═════ Exercise inputs ═════

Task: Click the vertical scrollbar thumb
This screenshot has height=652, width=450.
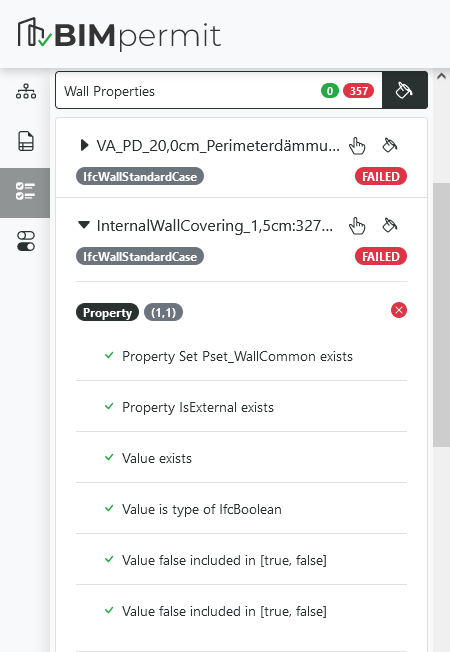Action: pos(441,315)
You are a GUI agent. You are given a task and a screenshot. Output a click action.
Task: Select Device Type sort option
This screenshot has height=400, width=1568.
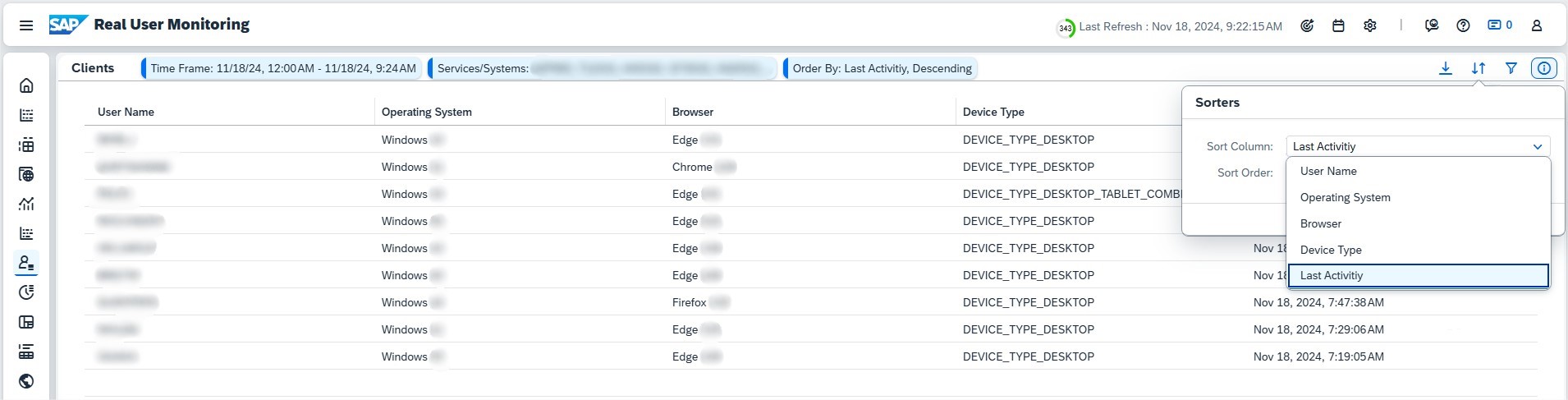[1330, 250]
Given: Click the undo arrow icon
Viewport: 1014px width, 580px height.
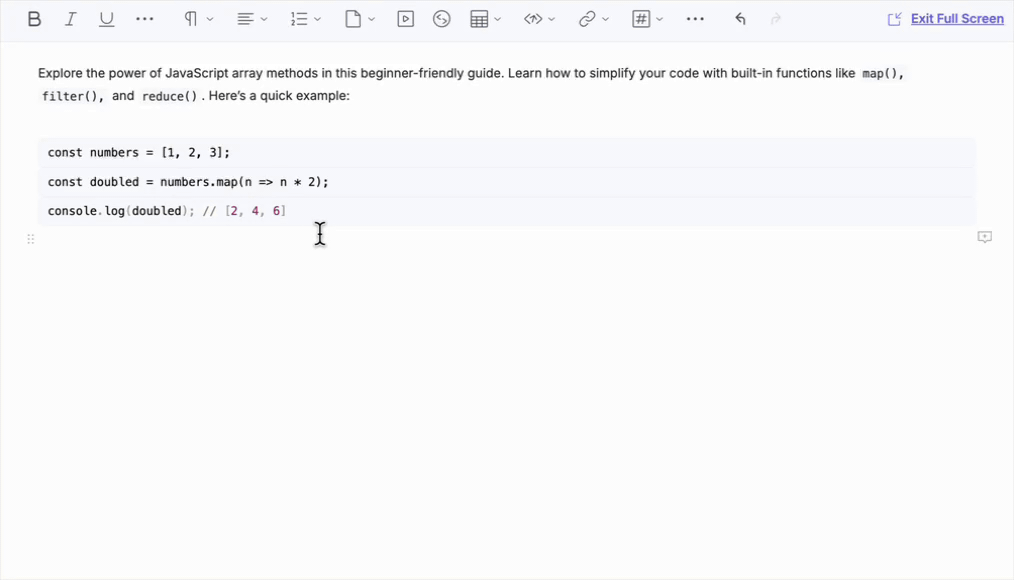Looking at the screenshot, I should click(739, 18).
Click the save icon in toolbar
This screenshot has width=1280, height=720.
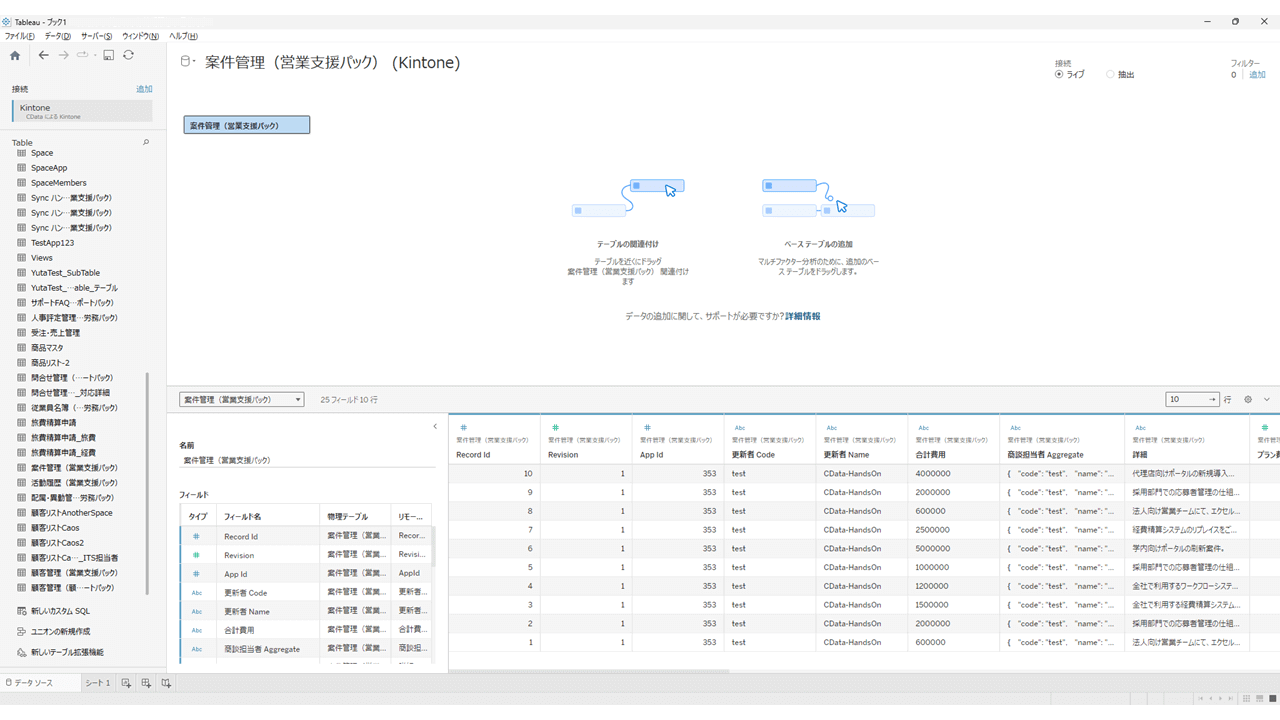tap(108, 56)
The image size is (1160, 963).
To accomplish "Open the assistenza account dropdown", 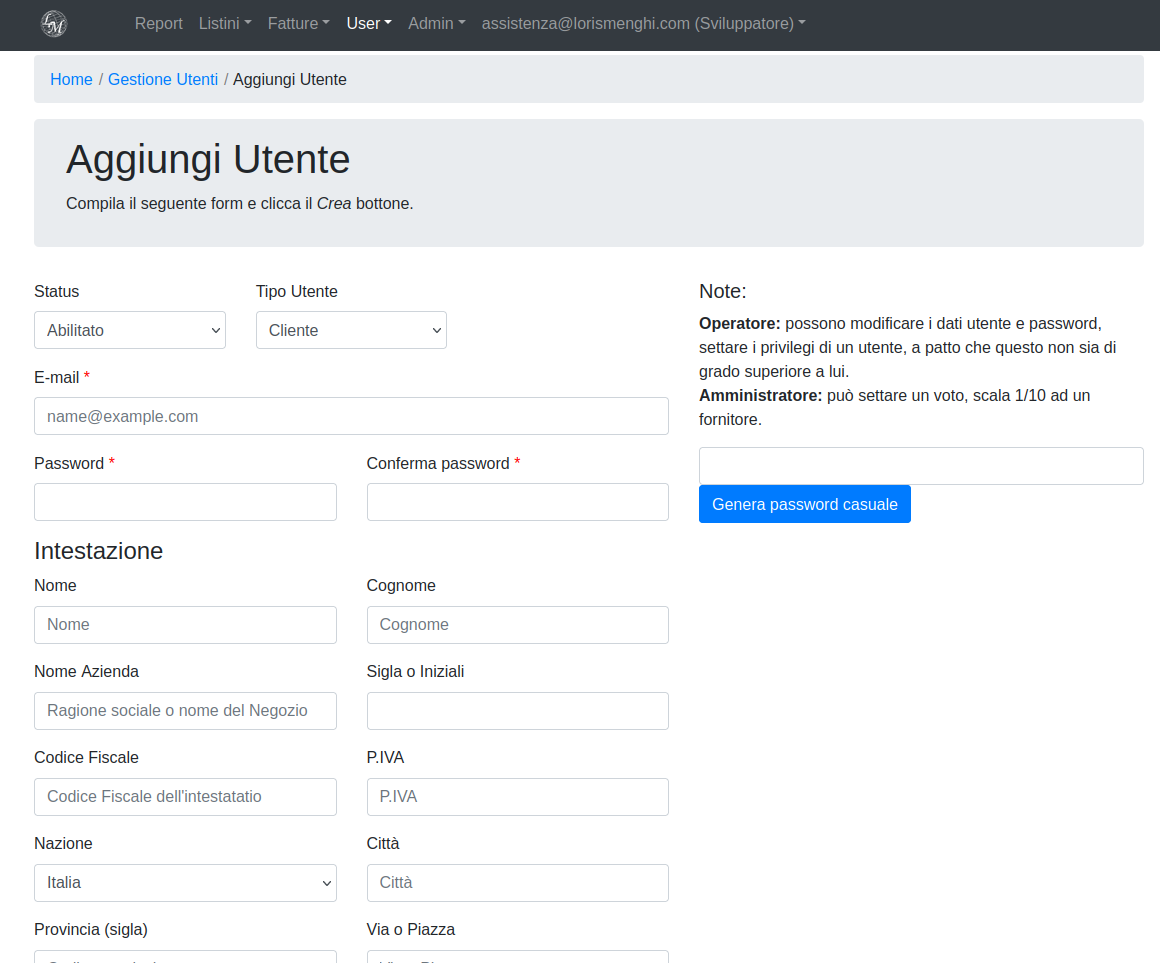I will [x=643, y=24].
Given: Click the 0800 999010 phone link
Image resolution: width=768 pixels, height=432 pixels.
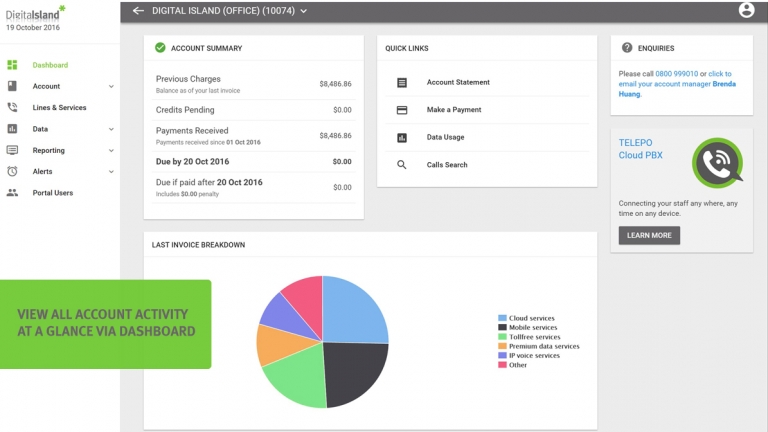Looking at the screenshot, I should (676, 73).
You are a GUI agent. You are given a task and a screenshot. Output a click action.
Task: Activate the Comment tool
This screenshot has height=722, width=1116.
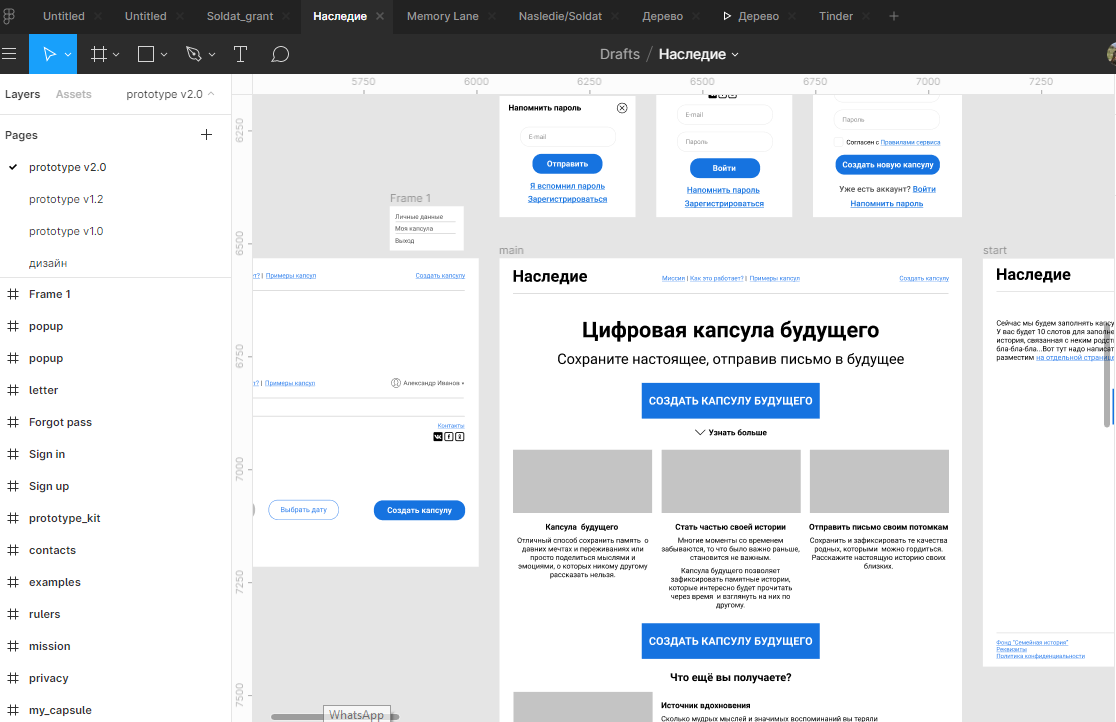pyautogui.click(x=280, y=54)
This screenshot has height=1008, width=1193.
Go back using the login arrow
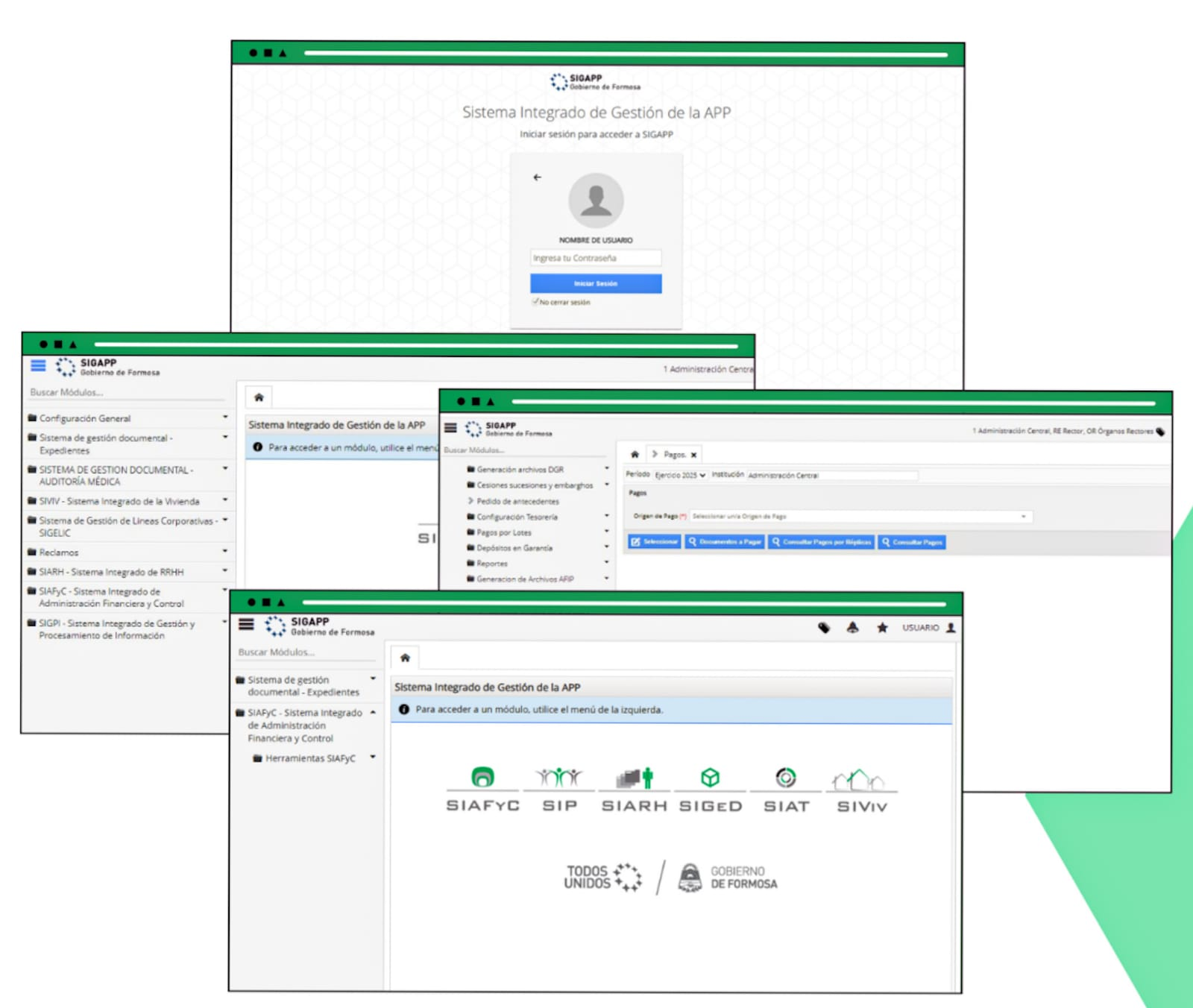[x=537, y=177]
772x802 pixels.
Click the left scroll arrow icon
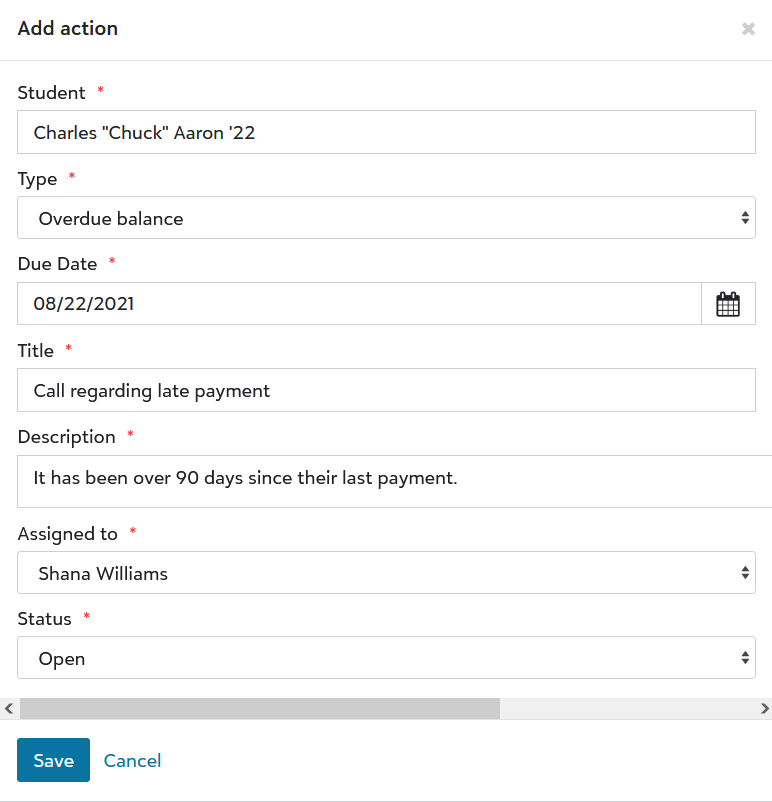(9, 708)
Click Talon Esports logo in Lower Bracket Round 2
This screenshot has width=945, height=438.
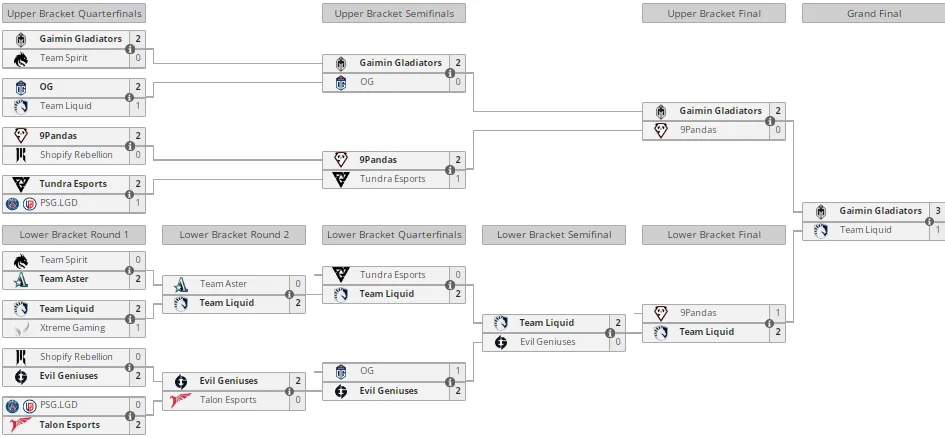[181, 400]
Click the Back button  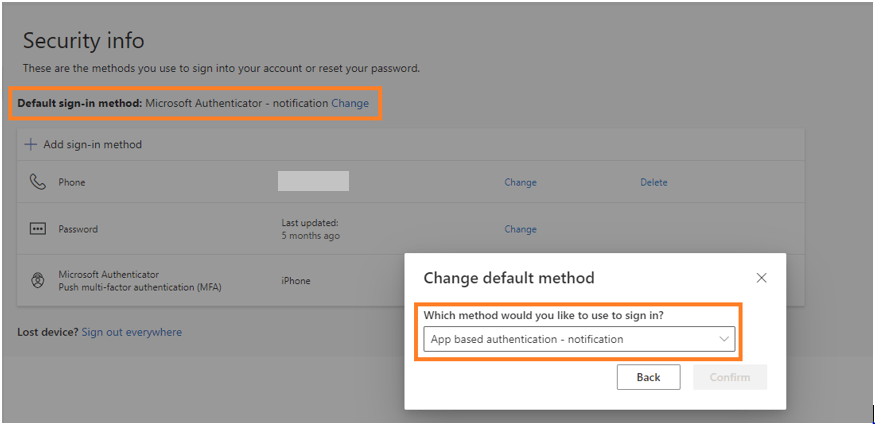[x=648, y=377]
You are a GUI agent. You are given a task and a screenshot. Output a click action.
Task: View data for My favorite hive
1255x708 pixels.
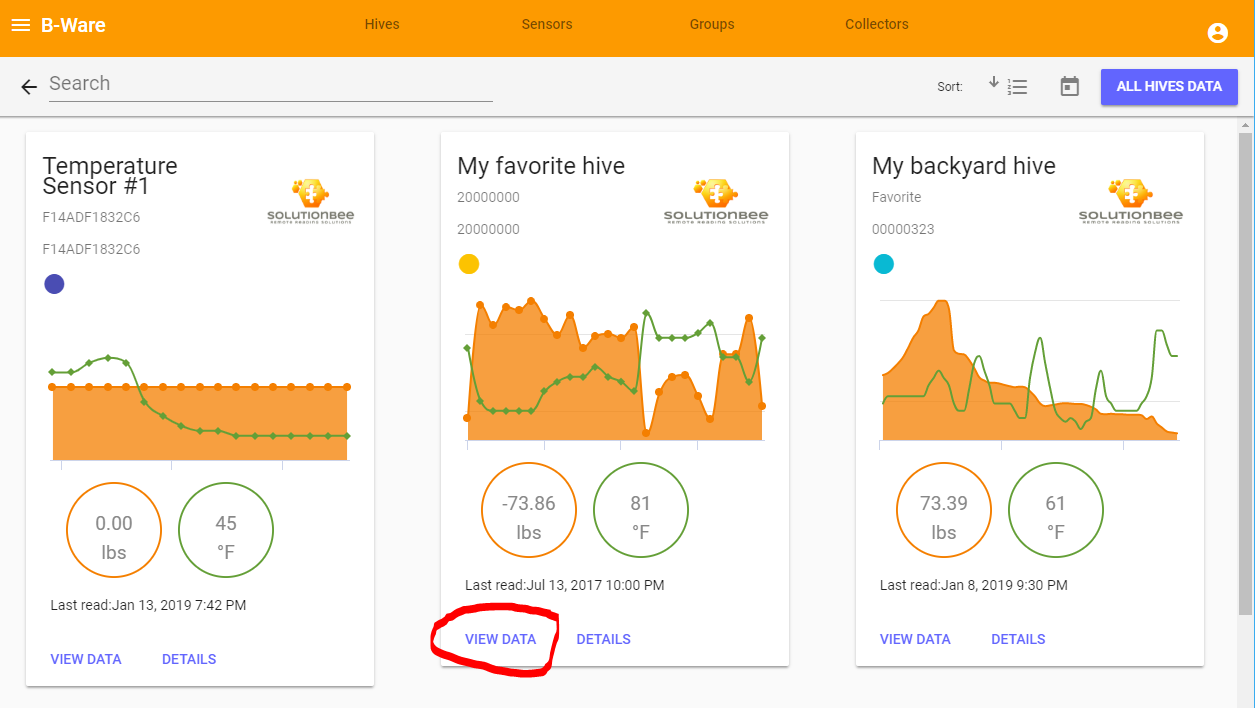point(500,639)
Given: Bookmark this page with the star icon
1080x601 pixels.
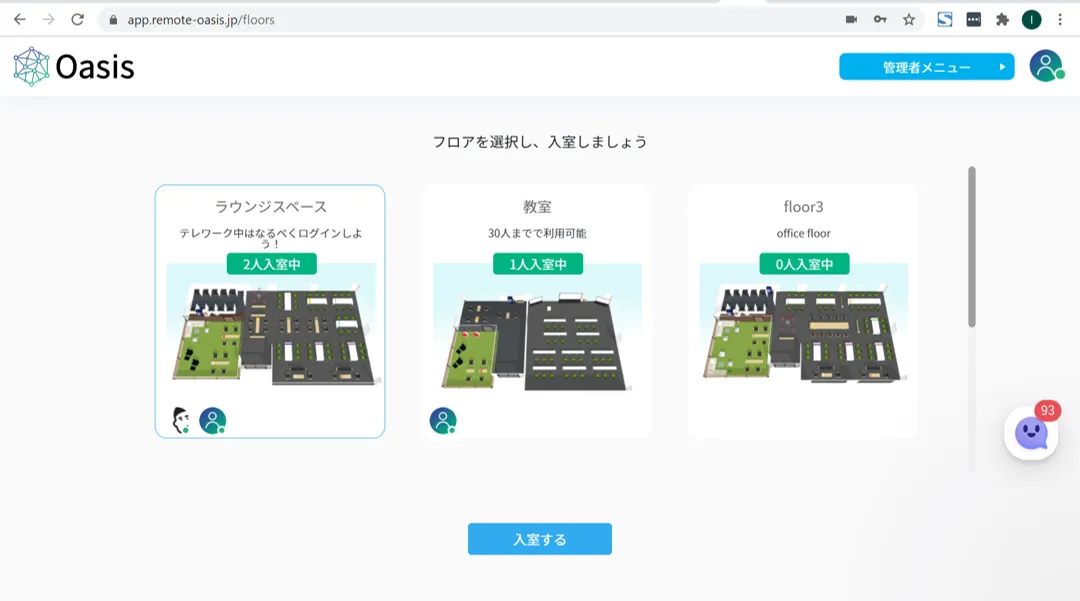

═════

** What to work on **
The reply needs to repeat exactly the line containing "Task: View data for My favorite hive" and each line after it, through the final line of the entries above, and to skip the pictures.

** Written solution **
Task: View data for My favorite hive
1255x708 pixels.
point(500,639)
Given: Bookmark this page with the star icon
1080x601 pixels.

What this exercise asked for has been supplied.